I understand that the cysts are difficult to eradicate, but do they cause an immune response, or is the immune response caused by the free tachyzoites?
At the beginning tachyzoites cause the acute infection. These cells estimulate the immune response and the brain cyst develop in brain and muscle. Therefore a chronic infection start and Toxoplasma antibodies remain for ever. It is why most of human toxoplasmosis are asynthomatic but antidoy presence is always detected, which confuse sometimes and induce to give some tratment. Since the toxo prevalence usually is high, it is neccesary to repeat the laboratory IgG and IgM tests (Elisa, IFA, etc.), before any treatment. If IgM is negative or present a very low title and IgG does not change more that one title, it is almos sure that we are dealing with a chonic infection that does no need treatment.
This is the same answer, corrected in some of the words. Thank you.
At the beginning tachyzoites cause the acute infection. These cells estimulate the immune response and the brain cyst develop in brain and muscle. Therefore a chronic infection start and Toxoplasma antibodies remain for ever. It is why most of human toxoplasmosis are asynthomatic but antidoy presence is always detected, which confuse sometimes and induce to give some tratment. Since the toxo prevalence usually is high, it is neccesary to repeat the laboratory IgG and IgM tests (Elisa, IFA, etc.), before any treatment.
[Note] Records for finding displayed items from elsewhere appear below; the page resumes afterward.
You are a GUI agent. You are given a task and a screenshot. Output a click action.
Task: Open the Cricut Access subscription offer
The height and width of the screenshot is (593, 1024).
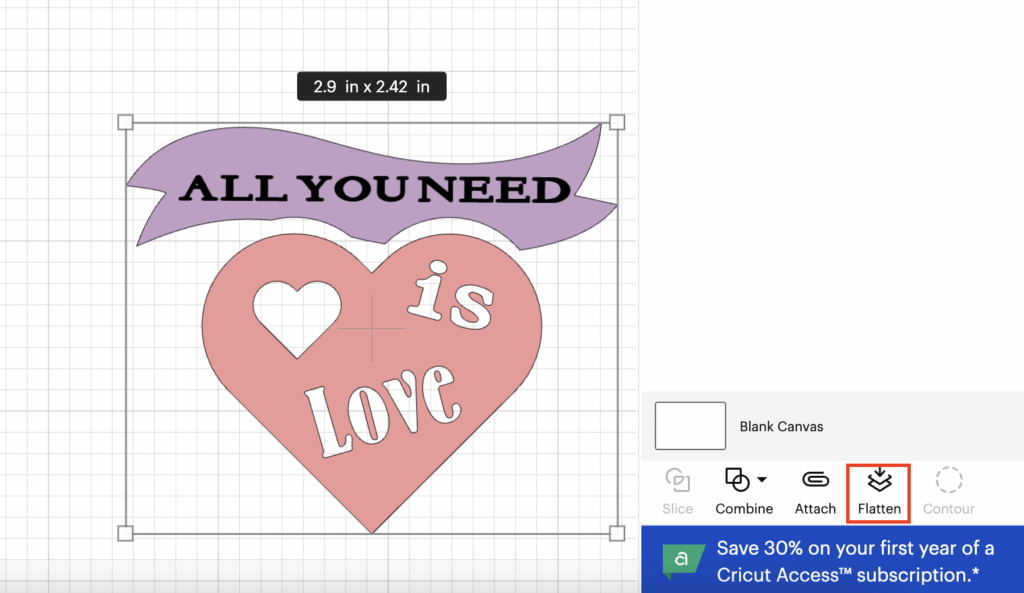click(x=855, y=562)
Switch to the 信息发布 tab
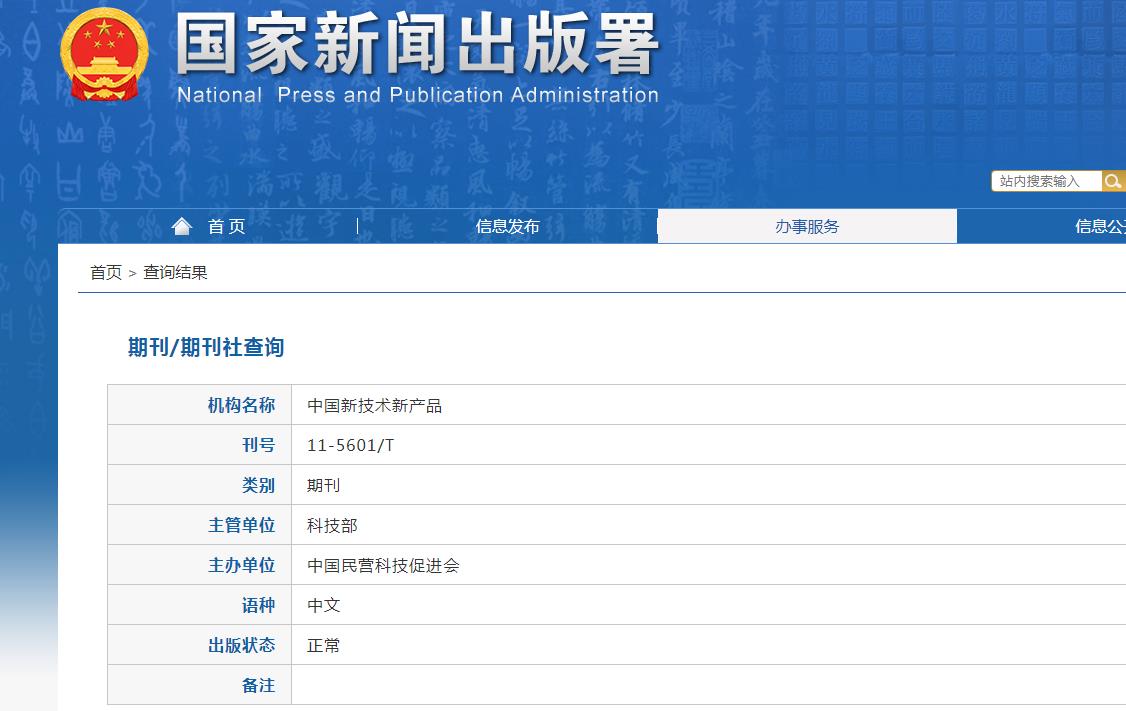 click(x=505, y=225)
If IgM is negative or present a very low title and IgG does not change more that one title, it is almost sure that we are dealing with a chronic infection that does no need treatment.
The antibody response is generated against tachys during the acute phase (IgM), and maintained as memory response (IgG). Bradyzoites are considered silent forms, although some researchers believe that they may induce some minor local immune response.
I think that there is some suggestion that the encysted bradyzoites may induce a chronic low-level neuroinflammation. They certainly alter the behavior of the natural host.
Tachyzoites and bradyzoites, both rise the immune response. Firs response is against tachyzoites and then when host got immunity tachyzoites turns bradyzoites to protect themselves from host immunity. When host has tissue cysts in its body it does not infected again. this type of immunity is known concomitant immunity, which host has the parasite but is immune for further infection.
I'm a psychiatrist clinician. I have a case of a man (38) who was born with jaundice, which was diagnosed as being caused by congenital toxoplasmosis. It was treated in a neonatal unit, although we don't know what with. He did well, but in early adulthood he developed some psychiatric problems some of which seem congruent with the literature on psychiatric consequences of toxoplasmosis. Eg
http://tinyurl.com/7vj5xom
http://edge.org/conversation/toxo
http://tinyurl.com/toxopsych
Recently he had his toxoplasma antibodies measured, and to my surprise the IgG was negative.
Does this eliminate the toxo hypothesis, or is it possible that the bradyzoites are still lurking in intraneuronal space, causing trouble, but not a measurable immune response?